> Exercise requirements
Keep the images out while you set down the data exactly.

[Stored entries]
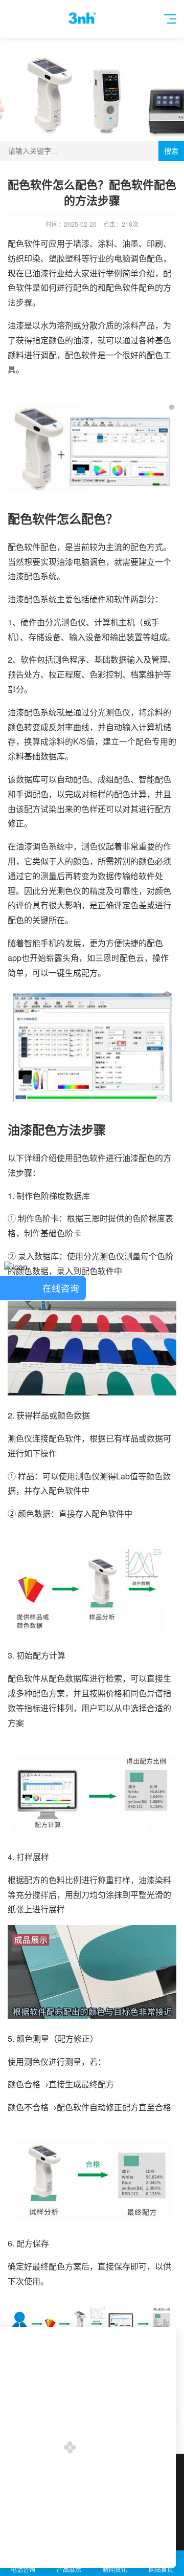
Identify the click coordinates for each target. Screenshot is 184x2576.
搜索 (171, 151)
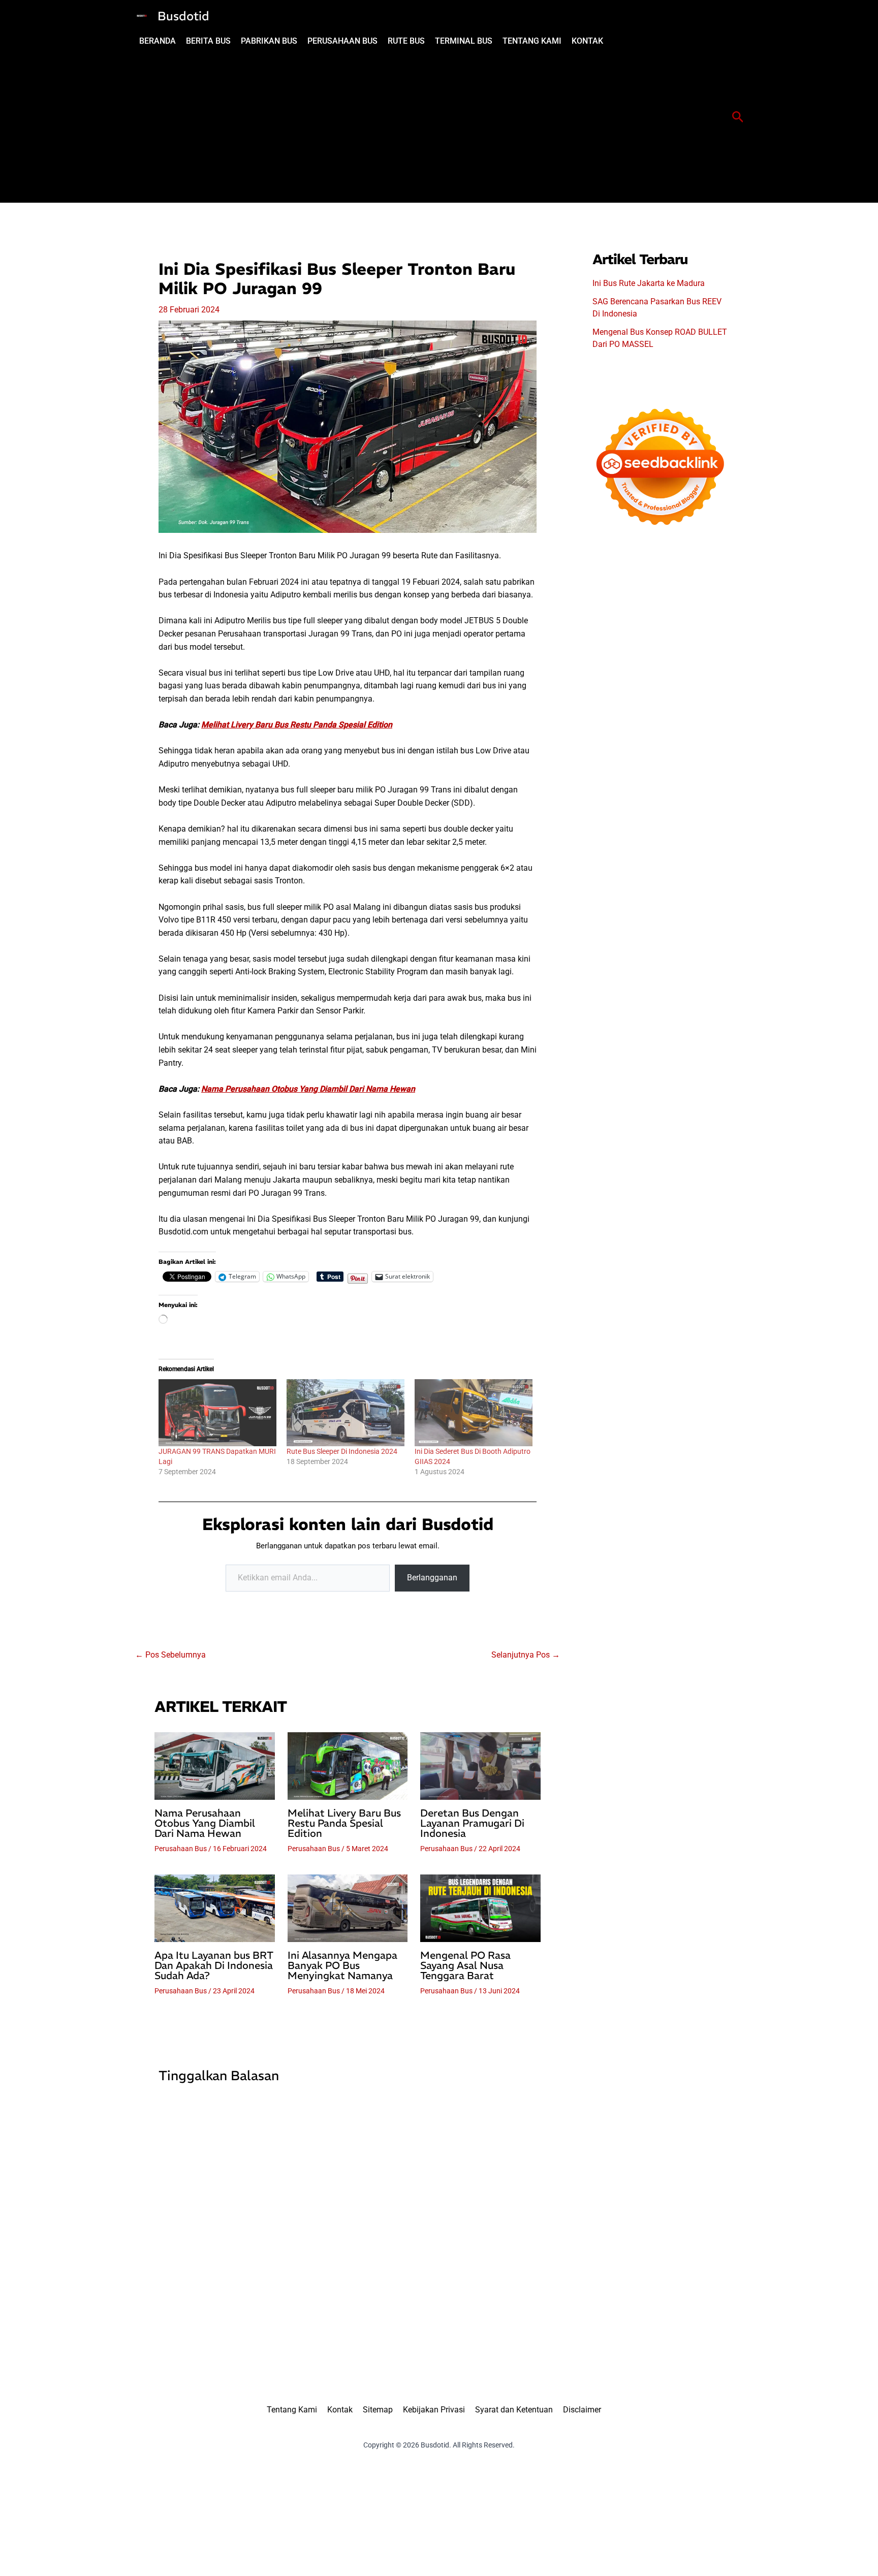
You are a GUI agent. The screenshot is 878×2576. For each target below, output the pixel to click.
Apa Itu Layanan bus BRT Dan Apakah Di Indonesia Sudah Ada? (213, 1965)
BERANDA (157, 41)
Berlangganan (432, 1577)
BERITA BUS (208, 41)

> Answer section
Identify the click coordinates for each target. Screenshot is 184x2576.
搜索 (171, 151)
You are a GUI agent. The screenshot is 878×2576. For each target below, output the pixel to click.
Apa Itu Layanan bus BRT Dan Apakah Di Indonesia Sudah Ada? (213, 1965)
BERANDA (157, 41)
Berlangganan (432, 1577)
BERITA BUS (208, 41)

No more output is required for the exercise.